Un jour que je prenais un peu de repos, étant assis à un carrefour où le GR croisait une petite route de campagne, je vis un car scolaire débarquer un groupe de 5 ou 6 jeunes enfants munis de leurs cartables. Apparemment peu pressés de retourner chez eux et intrigués par ma présence en cet endroit ils s’avancèrent dans ma direction et me demandèrent d’où je venais. Une conversation s’engagea entre nous quant à ma provenance et ma destination au delà des Pyrénées que l’on voyait à l’horizon.
Lorsque le Chemin empruntait des tronçons de route goudronnée, bien fréquemment les automobilistes se plaisaient à manifester leurs encouragements par de sympathiques coups de klaxons.
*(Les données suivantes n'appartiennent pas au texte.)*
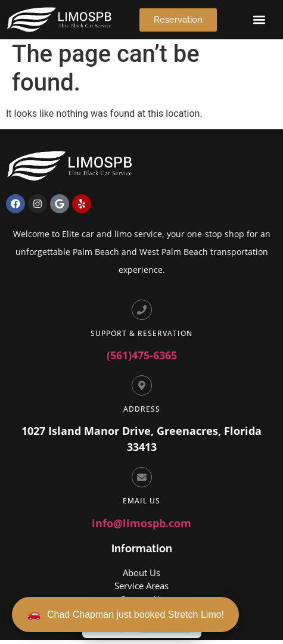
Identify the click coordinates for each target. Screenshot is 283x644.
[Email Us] (142, 481)
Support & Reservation (141, 337)
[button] (259, 20)
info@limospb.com (141, 527)
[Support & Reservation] (142, 314)
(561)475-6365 (142, 359)
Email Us (141, 505)
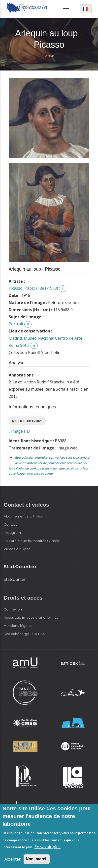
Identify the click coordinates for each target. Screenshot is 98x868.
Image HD (19, 431)
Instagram (12, 532)
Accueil (50, 56)
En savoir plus (47, 847)
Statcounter (15, 579)
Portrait (16, 324)
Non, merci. (36, 859)
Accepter (13, 859)
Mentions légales (18, 625)
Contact (10, 524)
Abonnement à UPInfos (23, 516)
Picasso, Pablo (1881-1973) (33, 288)
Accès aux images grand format (31, 617)
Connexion (13, 609)
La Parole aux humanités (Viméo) (32, 541)
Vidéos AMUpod (17, 549)
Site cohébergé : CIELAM (25, 634)
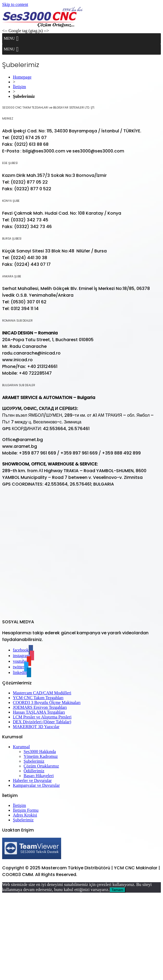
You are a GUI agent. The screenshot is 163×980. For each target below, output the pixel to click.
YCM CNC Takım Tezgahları (38, 698)
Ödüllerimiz (34, 771)
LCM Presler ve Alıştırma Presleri (42, 717)
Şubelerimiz (34, 761)
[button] (9, 38)
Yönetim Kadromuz (41, 756)
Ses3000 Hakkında (40, 751)
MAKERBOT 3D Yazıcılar (36, 727)
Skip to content (15, 5)
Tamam (117, 890)
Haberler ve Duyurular (32, 781)
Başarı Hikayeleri (38, 776)
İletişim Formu (26, 810)
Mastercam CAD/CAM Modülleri (42, 693)
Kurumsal (21, 747)
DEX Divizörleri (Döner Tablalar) (42, 722)
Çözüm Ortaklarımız (41, 766)
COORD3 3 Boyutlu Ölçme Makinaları (46, 703)
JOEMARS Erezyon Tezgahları (40, 707)
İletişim (19, 87)
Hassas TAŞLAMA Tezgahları (39, 712)
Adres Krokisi (25, 815)
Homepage (22, 77)
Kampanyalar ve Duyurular (36, 785)
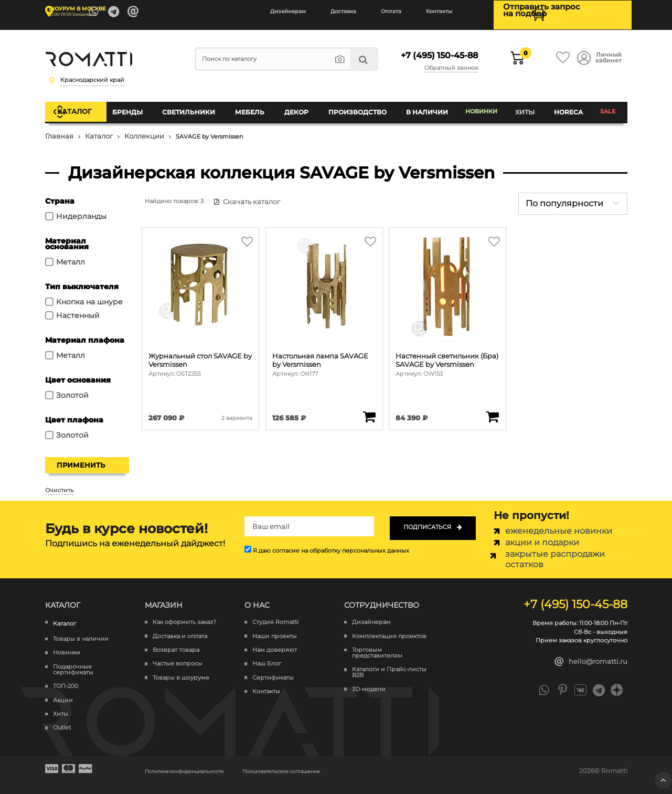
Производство (357, 107)
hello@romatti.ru (591, 653)
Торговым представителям (377, 644)
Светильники (197, 107)
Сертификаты (273, 669)
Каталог (86, 107)
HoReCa (567, 107)
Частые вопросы (177, 655)
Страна (60, 193)
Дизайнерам (288, 11)
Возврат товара (176, 641)
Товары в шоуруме (181, 669)
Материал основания (67, 235)
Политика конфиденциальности (198, 762)
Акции (63, 692)
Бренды (138, 107)
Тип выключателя (82, 278)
En Espagne, alors que j’étais précédé par un groupe de jeunes légèrement excités qui faisaient des grands gestes aux camions arrivant en sens inverse, j’eus droit, durant plusieurs kilomètres à un véritable concert d’avertisseurs puissants.
Bien souvent les pèlerins se saluaient entre eux par un chaleureux : " Buen Camino ! " et les gens que je croisais dans les villages faisaient de même.
Je me souviens d’une conversation engagée au bord du Chemin, dans le Béarn, avec un homme plein d’enthousiame, qui était venu voir son champ et se plaisait visiblement à parler avec les pèlerins de passage. Il s’avança vers moi et me dit : Alors, vous allez jusqu’à St Jacques ? Vous ne trouvez pas qu’il est beau notre pays ? C’est ici qu’il faut passer vos vacances ! etc..
Après quelques instants de conversation je continuai mon chemin et vis que les pèlerins qui me suivaient s’arrêtaient eux aussi, à tour de rôle, pour prolonger la discussion.
Le soir, une fois arrivé au gîte on avait le temps de faire plus ample connaissance. C’est au cours d’un repas entre pèlerins à Conques que j’appris beaucoup de choses sur les coutumes de la région. Ce qu’étaient les garriottes, les cazelles, les mâts des élus, les maisons de l’assemblée.
Ce qui est aussi particulier sur ce " Camino " avec le flot de pèlerins qui transite c’est qu’on est parfois au courant de ce qui peut se passer à plusieurs étapes en avant ou en arrière. Certains se plaisent à laisser des petits mots au bord du Chemin, punaisés sur un arbre ou laissés sous un caillou. Parfois avec une pointe d’humour, parfois sous forme de réflexion un peu plus philosophique, comme cet écrit bien connu des pèlerins, calligraphié sur un grand mur à proximité de Logrono (dont je donne la traduction un peu lus bas).
Un jour, au gîte d’étape, j’eus la surprise de voir un pèlerin me rapporter quelques objets personnels que j’avais laissés à plusieurs kilomètres en arrière. Ne me connaissant pas il demanda à qui cela appartenait en précisant que c’étaient d’autres pèlerins qui les avaient eux-mêmes trouvés.
Les pèlerins étant d’une extrême diversité, on peut aussi faire des rencontres passionnantes avec des gens qu’on n’a pas l’habitude de voir dans la vie de tous les jours. Quelquefois même, des gens un peu illuminés, mais cela fait du bien. J’en citerai un exemple :
Alors qu j’empruntais la route goudronnée, dans une région d’Espagne très montagneuse, je fus rejoint par un cycliste et tout en continuant d’avancer, l’un sur son vélo et moi à pied, nous avons parlé ensemble un bon moment.
Il fallut accorder notre rythme l’un à l’autre et comme j’aime marcher vite cela ne posa pas trop de problèmes.
C’était un jeune italien qui faisait le pèlerinage depuis Naples. Il me dit qu’il s’appelait " Hélios " (ce qui signifie soleil) et semblait être un peu disciple de St François d’Assise.